In fact the Allied powers themselves precipitated intervention. In June 1919, they named an Inter-Allied Commission to investigate the situation and make recommendations. By the end of August rumors were circulating that their recommendations would go against Italy. There was supposed to be a new government elected by proportional representation, to include the vote of the predominantly Slavic suburbs.

The Sardinian Grenadiers, the Italian unit that had "liberated" the city the previous November, was ordered withdrawn and replaced, and the commander in chief of Allied forces in Fiume was also replaced, considered by the Allies as too sympathetic to the Italian nationalists.

Early in the morning of September 25, the day the Grenadiers were to leave, the town hall bell was rung to bring people out for the soldiers' departure, and people blocked the streets, shouting "Don't leave us in Croatia's hands!" The soldiers responded with patriotic slogans and cries of "Viva Fiume!" When their replacements, the Regina Brigade, also Italian, arrived, the men were greeted with applause, flowers, and kisses -- the latter evidence of what Ledeen calls the "bacchic atmosphere characteristic of Fiume, noted by all who went there."

The departed Sardinian officers wanted to return to the city and made contact with likely interventionist leaders, including Mussolini and D'Annunzio, but none was yet ready for a march on Fiume. D'Annunzio's Casetta Rossa in Venice was already a center of interventionist planning and conspiracy. He himself remained unconvinced that the time was right for a coup, although several Grenadier officers carried a plea to him that said: "And you do nothing for Fiume? You who have all Italy in your hands...."

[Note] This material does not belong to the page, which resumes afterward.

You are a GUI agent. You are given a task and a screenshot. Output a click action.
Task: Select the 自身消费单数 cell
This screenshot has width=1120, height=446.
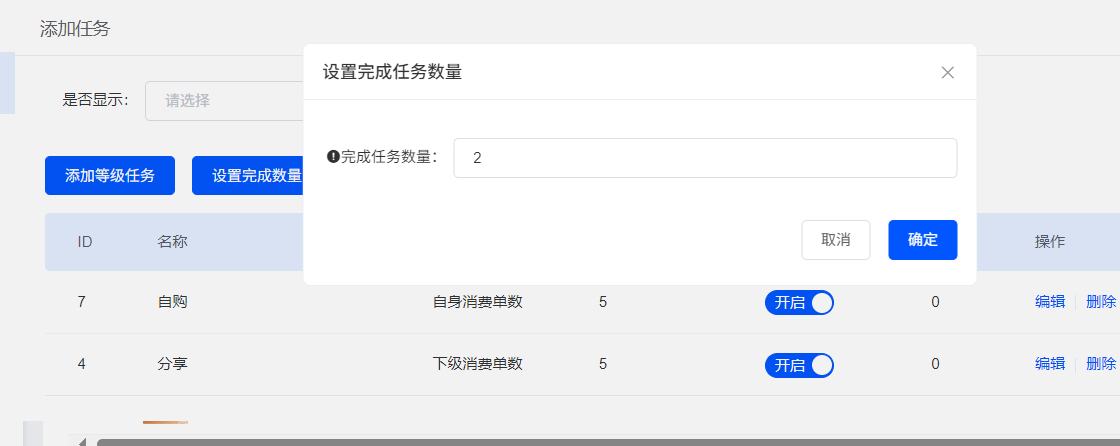tap(477, 302)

He ostensibly was preparing another dramatic project, a long-distance airplane flight to the Orient. An anonymous American official in Rome reported to Washington his conviction that the Japan flight was a diversion, adding, however, that the Italian government had already sent two ships to the Pacific in logistical support for the expedition. According to the Italian writer Paolo Alatri, the government was actively encouraging the projected flight to distract D'Annunzio from doing something dangerous and compromising about Fiume. It had already been embarrassed by D'Annunzio's attacks on Wilson in speeches and newspaper articles, and in an interview he gave to the Hearst press in the United States. Prime Minister Francesco Saverio Nitti told his foreign minister that he would himself "see that [D'Annunzio] understands that his silence is essential, but you know all too well that this is not easy." On September 30, D'Annunzio attacked Nitti as someone "without a homeland, neither Slovene, Croat, partisan of Italy, partisan of Austria...his motto is 'I do not think except out of fear.' " On October 3, D'Annunzio said, "Those who are not with us are against us." Mussolini later made that his principle, as others have done since.

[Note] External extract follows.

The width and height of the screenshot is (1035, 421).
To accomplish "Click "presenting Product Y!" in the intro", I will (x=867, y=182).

In mid-August, in a newspaper article declaring that "command passes to the people," D'Annunzio wrote that it was "good and just that an armed poet...spokesman of the lyric order [that Italy required], should lead the people by validating what had been suffered and sacrificed in the war with a postwar triumph." When the Inter-Allied Commission recommendations became known, he finally decided to act, settling on the eleventh of September because "the eleventh is a lucky day for me." Nationalist leaders inside Fiume agreed in high excitement.

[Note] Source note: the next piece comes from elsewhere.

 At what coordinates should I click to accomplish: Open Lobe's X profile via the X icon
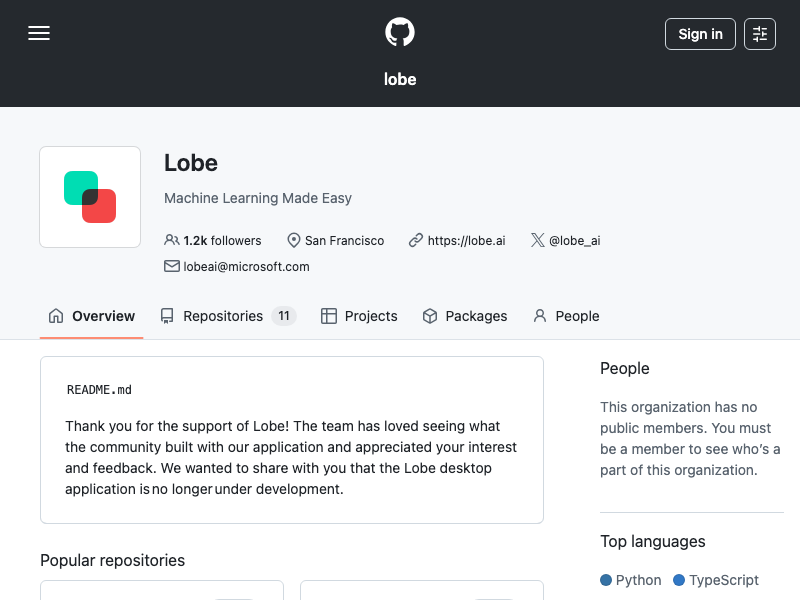click(537, 240)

Near midnight of the tenth, D'Annunzio's convoy set out from Venice, initially with 186 soldiers from the Sardinian Grenadiers who had gone absent without leave, but more troops bivouacked along the route spontaneously joined the march, or set off on their own for Fiume, against orders meant to prevent this. A formation of Arditi was sent to intercept D'Annunzio, with orders to fire on him if necessary, but its commander defected to D'Annunzio and he and his men joined the march. D'Annunzio arrived at Fiume with some two thousand to twenty-five hundred men, four armored cars, and a number of trucks "liberated" from the Italian army. Not a shot was fired.

At the city gate Allied authorities told him he was committing an act of sedition. He brushed them aside and entered the city to cheers. Among the crowd were women who had filled the main square overnight, dressed in finery, some of them armed because they had set out to block a naval vessel from sailing, the Dante Alighieri, set to leave Fiume with a contingent of departing Italian troops. The women "sealed the ears" of the sailors "with the wax of their kisses." An enterprising band had even gone aboard and stolen bits of machinery. The Dante Alighieri became one of the original vessels in Fiume's independent navy (which eventually was sizable). The former Municipal Council, become the "Italian National Council," had already held a referendum that by an overwhelming majority had given women the vote in civic elections.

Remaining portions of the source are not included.